Posted by: Tom | Saturday, April 07, 2018 at 08:26 PM
Is the country or indeed the western world in the state it is by accident or by design?
Has the creator's blue print been followed or completely fouled up?
The more I think about it the more I think it is the latter.
It really does seem to me that virtually every facet of life shows the grubby finger prints of the left as they fiddle with things to try to engineer the outcomes they wish for. Equality of outcome anyone?
Denigration of men and marriage and families. The "war" on boys. Favouring girls in all stages of education at the clear disadvantage to boys. Females in politics and seeming to run just about every NGO not to mention charities museums etc etc.
Encouraging females to marry the state, instead of men, for financial support for the kids they give birth to.The state will kill the ones they don't want free of charge. Men increasingly see marriage especially (and involvement of any kind with women) as too dangerous to embark on.
You refer to paedo panic and the damage this has caused. Accidental? An unexpected consequence? I don't think so. It has cleared men out of some jobs to leave a clear run for women. And it is an excellent trendy accusation to hurl in a court room when a divorce or custody or alimony hearing is in progress and not going the woman's way. "She must be beleeeeved"
Hate speech, P.C., activist lefty judges, the CPS 70 percent female.
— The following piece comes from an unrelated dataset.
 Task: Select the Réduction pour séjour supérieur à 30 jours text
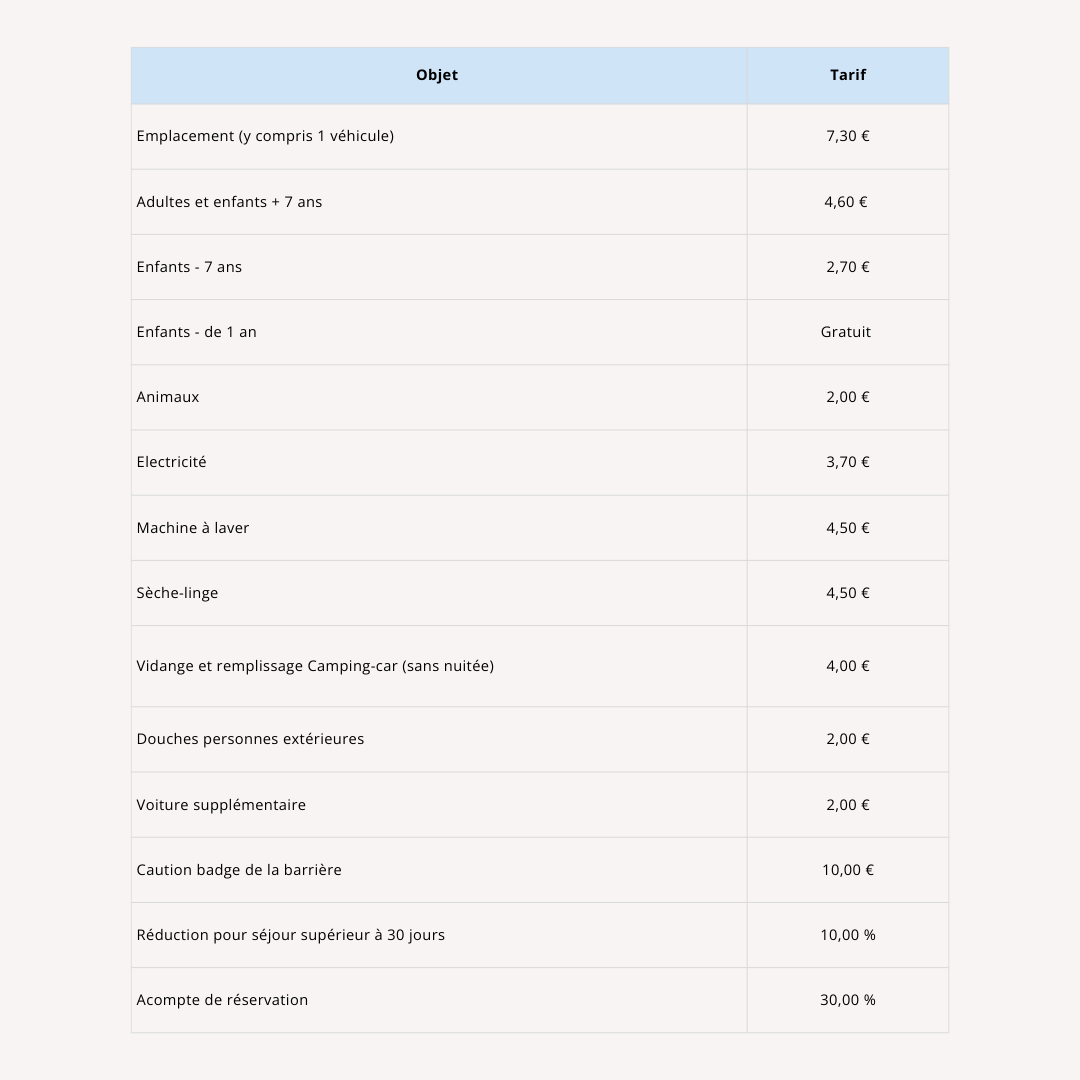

Common Purpose social engineering police hell bent on getting convictions as if that is really their job.
The long march through the institutions is basically over.
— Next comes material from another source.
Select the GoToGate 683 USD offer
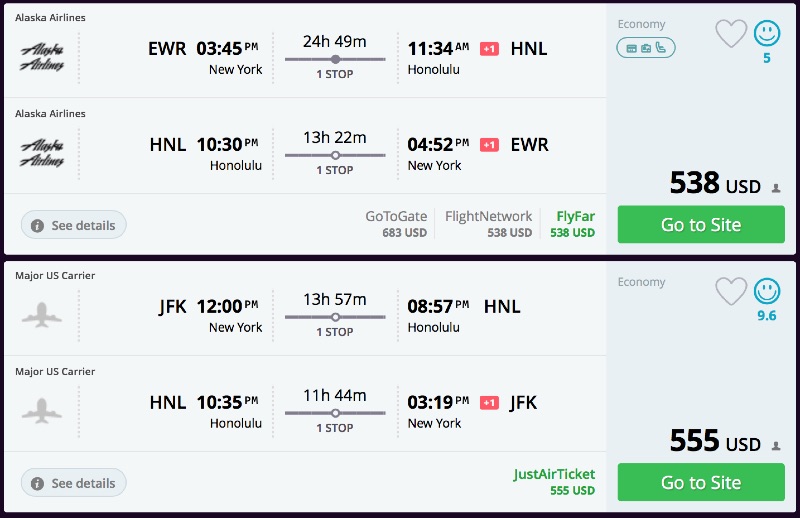click(x=396, y=224)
It really has been cleverly done. Do everything you can to get women into every thing and leave them to do the dirty work as they balls it up.
It has a way to go yet. The NHS and education industry are still stumbling on unable to discuss their problems or solutions logically and dispassionately. Come back Mr Spock and bring hundreds of your mates.
There is endless fun coming up whether we follow Sweden or resist and push back using Sweden as a guide to how not to be overrun. I seem to recall it was almost always women on train station platforms with banners saying refugees welcome. So caring and level headed.
I find it mighty entertaining now. I have left alarm, worry, fear, sorrow behind. It is too late for us now. Ask your local demographer.
Get the popcorn out--and the sugar free soft drink of course.
I have a huge grin on my face now at the thought of the stupidity of it all.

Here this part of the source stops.